To his surprise, she shot him a fleeting, tremulous smile. “I think so. Guess we’ll see.”
He wanted to wrap his arms around her and hold her close, to whisper in her ear that he was sorry, that she was beautiful, that he wanted to be inside her but he just couldn’t take a chance like that, not with a nice woman like her. When had he started thinking of her as nice? He mut
tered, “Guess so.”
She finished smoothing out her sleeping bag and pads, then shifted into a sitting position and tugged off her boots, placing them side by side between her place and his. The nights before she had put them at the foot of her makeshift bed. Obviously she wanted space between them now, too. That was good. Sort of. He rolled back to his side, listening as she settled down and wondering why those boots sitting there bothered him so. She flipped the side of the sleeping bag up over her body. She never zipped it, but she’d be zipping it before they reached New Mexico. The nights were cool now. They’d turn downright cold before long. He tried desperately not to think that he could keep her warm. He hitched his own cover higher and reached over to do the same for Champ. The boy was sleeping deeply. Rye closed his eyes and thought about tomorrow, mentally checking off a long list of all that must be done before they moved those cows so much as an inch.
He opened his eyes to the half-light of dawn, and his first thought was how generously her breast had overflowed his hand. For a moment he was afraid that he had touched her again in his sleep, but a careful inventory told him he was safe. Except that he was throbbing hard, and he didn’t want to remember the dream that had gotten him that way. He jackknifed up, stomped into his boots without checking them first, glanced at his sleeping son, rammed his hat onto his head and hiked up the hill. He went down the other side and around a boulder to relieve himself. It was a painful process, and he was flirting with frustration by the time he crested the hill again.

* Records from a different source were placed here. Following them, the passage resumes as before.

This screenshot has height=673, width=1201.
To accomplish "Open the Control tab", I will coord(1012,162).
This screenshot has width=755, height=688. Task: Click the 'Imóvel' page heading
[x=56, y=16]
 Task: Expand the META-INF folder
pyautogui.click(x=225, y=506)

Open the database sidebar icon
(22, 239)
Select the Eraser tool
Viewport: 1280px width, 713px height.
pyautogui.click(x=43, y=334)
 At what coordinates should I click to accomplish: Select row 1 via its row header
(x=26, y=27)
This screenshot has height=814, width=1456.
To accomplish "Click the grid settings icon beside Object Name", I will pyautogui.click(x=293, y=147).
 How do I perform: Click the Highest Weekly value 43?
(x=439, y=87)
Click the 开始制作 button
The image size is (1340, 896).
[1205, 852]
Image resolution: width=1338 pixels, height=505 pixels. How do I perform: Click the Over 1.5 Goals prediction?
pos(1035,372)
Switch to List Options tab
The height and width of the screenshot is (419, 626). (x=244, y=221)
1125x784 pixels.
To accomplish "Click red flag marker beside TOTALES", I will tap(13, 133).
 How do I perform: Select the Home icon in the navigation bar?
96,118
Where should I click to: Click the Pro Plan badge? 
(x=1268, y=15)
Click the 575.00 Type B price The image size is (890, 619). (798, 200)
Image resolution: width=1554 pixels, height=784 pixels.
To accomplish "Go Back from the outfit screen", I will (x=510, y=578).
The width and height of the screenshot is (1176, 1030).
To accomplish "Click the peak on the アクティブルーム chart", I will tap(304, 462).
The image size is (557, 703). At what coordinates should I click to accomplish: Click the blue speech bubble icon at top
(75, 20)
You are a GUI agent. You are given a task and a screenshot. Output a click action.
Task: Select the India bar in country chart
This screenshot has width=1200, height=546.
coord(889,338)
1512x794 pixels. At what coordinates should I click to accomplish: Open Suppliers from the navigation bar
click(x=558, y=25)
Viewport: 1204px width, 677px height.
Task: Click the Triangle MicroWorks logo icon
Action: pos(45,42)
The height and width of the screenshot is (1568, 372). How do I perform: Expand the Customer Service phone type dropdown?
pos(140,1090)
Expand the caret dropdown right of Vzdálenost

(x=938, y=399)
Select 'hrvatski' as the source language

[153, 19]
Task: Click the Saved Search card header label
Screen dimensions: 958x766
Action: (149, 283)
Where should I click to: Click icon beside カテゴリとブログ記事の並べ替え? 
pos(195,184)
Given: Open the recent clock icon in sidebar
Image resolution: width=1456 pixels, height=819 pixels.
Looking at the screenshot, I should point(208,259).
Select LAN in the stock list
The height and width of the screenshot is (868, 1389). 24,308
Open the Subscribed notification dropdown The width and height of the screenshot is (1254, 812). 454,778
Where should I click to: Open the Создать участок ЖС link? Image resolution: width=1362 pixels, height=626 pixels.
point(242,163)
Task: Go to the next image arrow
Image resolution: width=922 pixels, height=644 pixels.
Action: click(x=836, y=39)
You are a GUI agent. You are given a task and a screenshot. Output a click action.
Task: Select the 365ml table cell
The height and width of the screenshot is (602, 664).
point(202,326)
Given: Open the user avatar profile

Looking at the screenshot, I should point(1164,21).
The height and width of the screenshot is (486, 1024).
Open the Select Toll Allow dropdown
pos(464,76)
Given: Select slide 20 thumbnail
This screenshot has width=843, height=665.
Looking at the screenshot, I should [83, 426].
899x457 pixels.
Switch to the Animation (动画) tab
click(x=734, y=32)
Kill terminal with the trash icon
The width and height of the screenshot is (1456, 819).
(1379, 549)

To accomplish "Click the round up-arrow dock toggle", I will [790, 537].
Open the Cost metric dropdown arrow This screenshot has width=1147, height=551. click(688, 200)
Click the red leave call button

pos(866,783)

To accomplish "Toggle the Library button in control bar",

The camp was stirring. Dayna came out of the motor home, carrying a large thermos of coffee and a stack of tin cups. Shoes was pulling on his boots. Pogo was hosing water over his face, preparing to shave with the help of the sideview mirror on the water truck. Everyone seemed to be waking except Kara and Champ. Rye went down the hill and straight to Kara’s recumbent form. Ignoring Shoes’s mumbled greeting, he nudged her between the shoulder blades with the toe of his boot. She jerked and made a little snuffling sound, then rolled onto her back and lifted her arms above her head, stretching like a lazy cat. Her eyes opened, and she smiled up at him, her golden hair fanning out behind her and all rumpled around her face. He hadn’t thought that she was particularly pretty the first time he’d seen her, but now something about that round face, the tip-tilted end of her nose, the hugeness of those blue eyes fringed with gold and the softness of her mouth compelled him.